On Monday January 21st, Congress passed a combined omnibus appropriations bill and COVID-19 relief package. In total, the bill contains $2.3 trillion, which includes $1.4 trillion to fund the government through the end of the fiscal year on Sept. 30 and $900 billion in economic relief.
The $900 billion economic relief section of the bill received the most attention and provides the following resources:
- $25 billion to the Coronavirus Relief Fund (CRF). Funds may be used for back and forward rent, utility payments, and other housing expenses. Assistance can be provided for 12 months. States and localities can provide an additional three months of assistance “if necessary to ensure housing stability for a household” Under the legislation, cities and states can make payments directly to landlords or utility companies on behalf of renters. If a landlord refuses to accept the rental assistance, cities and states can give assistance directly to the renter, who can then make payments to the landlord or utility provider.

**Given information:**
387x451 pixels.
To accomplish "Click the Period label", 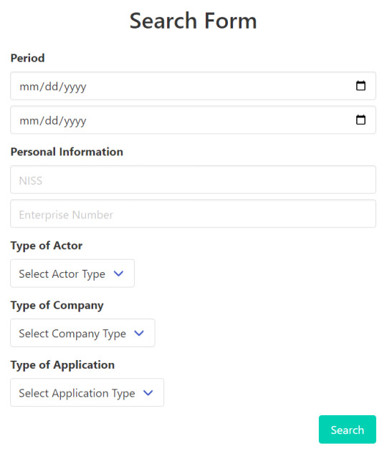I will pos(28,58).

**Goal of the exercise:**
Continue the passage about the omnibus appropriations bill and COVID-19 relief package, picking up after its last sentence.

**Output:**
- Extension of the the Centers for Disease Control and Prevention (CDC) federal eviction moratorium to January 31, 2021;
- Extension of the CRF spending deadline from the CARES Act to December 31, 2021;
- A permanent floor for the 4% Low-Income Housing Tax Credit (LIHTC) rate;
- $9 billion Emergency Capital Investment Program (ECIP) to provide low-cost, long-term capital investments to minority depository institutions (MDIs) and community development financial institutions (CDFIs); and
- $3 billion to the CDFI Fund to provide grants and other financial assistance to CDFIs.
In addition to these much needed resources for tenants, the relief bill contains funding for stimulus checks, extended unemployment benefits, and small business loans.
The FY21 THUD budget also provides the following housing resources:
- $7.8 billion for the Public Housing Fund;
- $3.5 billion for CDBG;
- $3 billion for Homeless Assistance Grants;
- $43 million in new Section 8 vouchers for Homeless Individuals and Families, including veterans and survivors of domestic violence;
- $1.4 billion for the HOME Investment Partnerships Program;
- $855 million for Section 202 Housing for the Elderly; and
- $227 million for Section 811 Housing for Persons with Disabilities;
This spending and relief bill provides much needed financial support for millions of renters struggling to pay their rent and may prevent millions more from losing their homes in January. However, more advocacy will be needed next year to continue to ensure people have the supports they need to pay their rent and mortgage as well as recover from the pandemic.